The day that Lincoln died unique in history. - National joy turned to universal grief. - "God reigns and the government at Washington still lives." - A revolution in the policies of the nation wrought in a day. - Unseemly rejoicing by the radicals. -Lincoln's plans of reconciliation supplanted by a bitter suspicion of the South. - Jefferson Davis arraigned as an accomplice in the assassination. The punishment of Booth and his plotters. The awful fate which pursued the President's companions in the theater box. The widow's mind broken by the blow. Lincoln's estate. The funeral day, April 19, 1865, observed all over the country. — The body lying in state at the Capitol. — The sixteen-hundred-mile journey to Springfield began April 21. A million Americans looked upon the

face of their dead chieftain. - The arrival of the remains in Springfield, May 3. The burial at Oak Ridge, May 4.

THE Saturday that Lincoln died stands alone in history. There never was another day like it. A victorious people awoke to continue their week of rejoicing. All the North was gayly decked. In an hour the land was engulfed by a tidal wave of grief and rage.
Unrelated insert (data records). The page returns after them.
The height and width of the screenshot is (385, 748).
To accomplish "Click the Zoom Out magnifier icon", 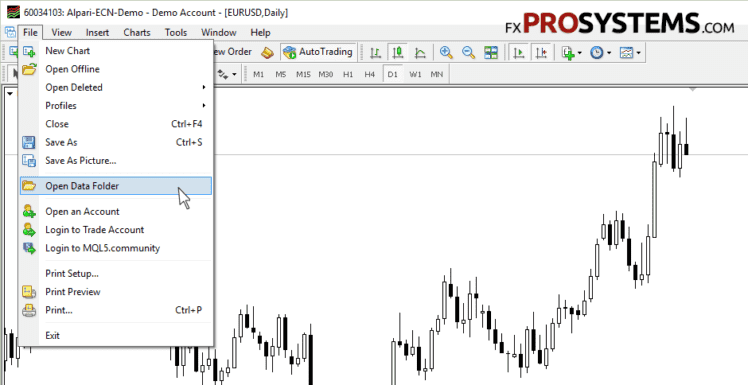I will [468, 52].
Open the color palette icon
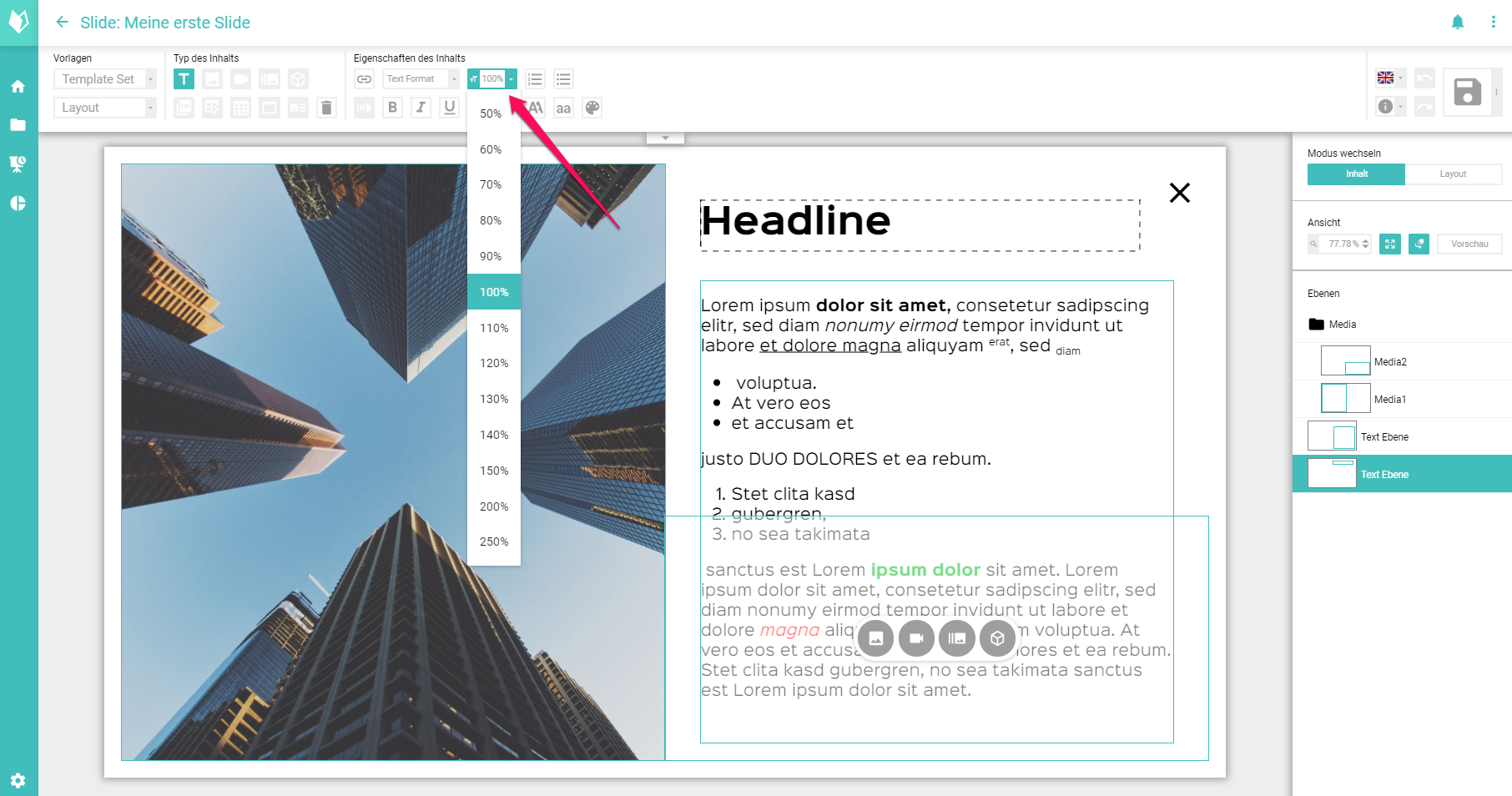This screenshot has height=796, width=1512. pos(592,108)
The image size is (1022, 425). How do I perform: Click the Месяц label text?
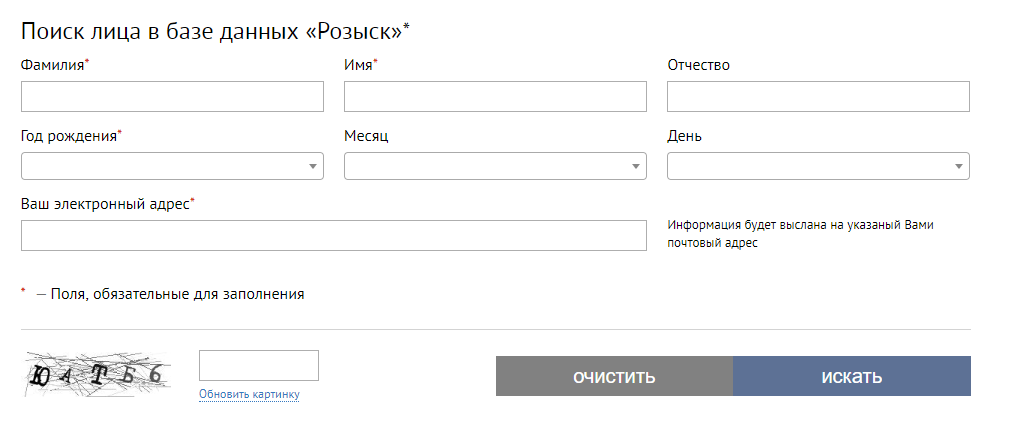[x=366, y=136]
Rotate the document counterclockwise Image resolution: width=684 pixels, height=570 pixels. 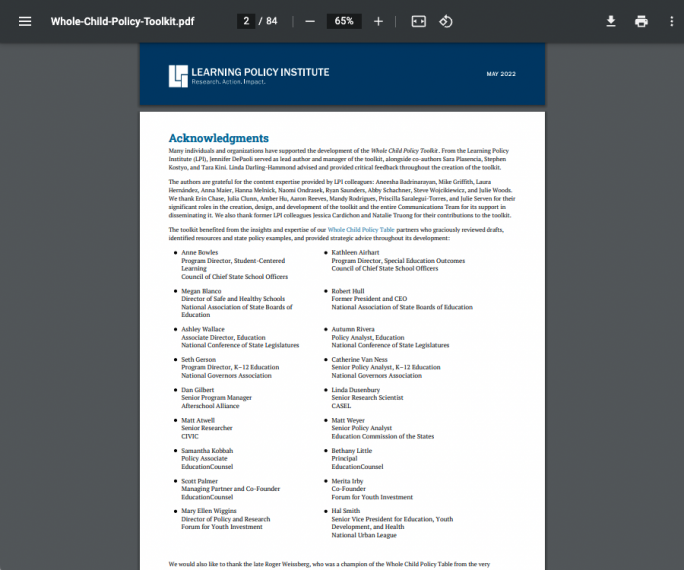point(447,21)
It was no mere show, no ceremonial tribute of a nation to its chief. On the contrary, millions mourned the loss, not of an official but of a friend. Men met in the streets, in the stores and in the shops,

with tears in their eyes, and their throats aching with emotion. Sorrow filled the homes. Services in the churches on Easter Sunday were robbed of their usual joyousness.

No other death ever touched so many hearts. People rebelled against the cruelty of their bereavement, and a bitter spirit of revenge toward the South burned in their breasts. Stanton feared that wild rumors might cause panic and disorder in New York, and while Lincoln was dying he arranged for a public meeting to be held in Wall Street in the early morning. Garfield, then a member of Congress, was among those sent to calm the public of the metropolis, and, standing by the statue of Washington on the steps of the Sub-treasury, he thrilled the thousands who crowded the street with the eloquent assurance that "God reigns and the government at Washington still lives."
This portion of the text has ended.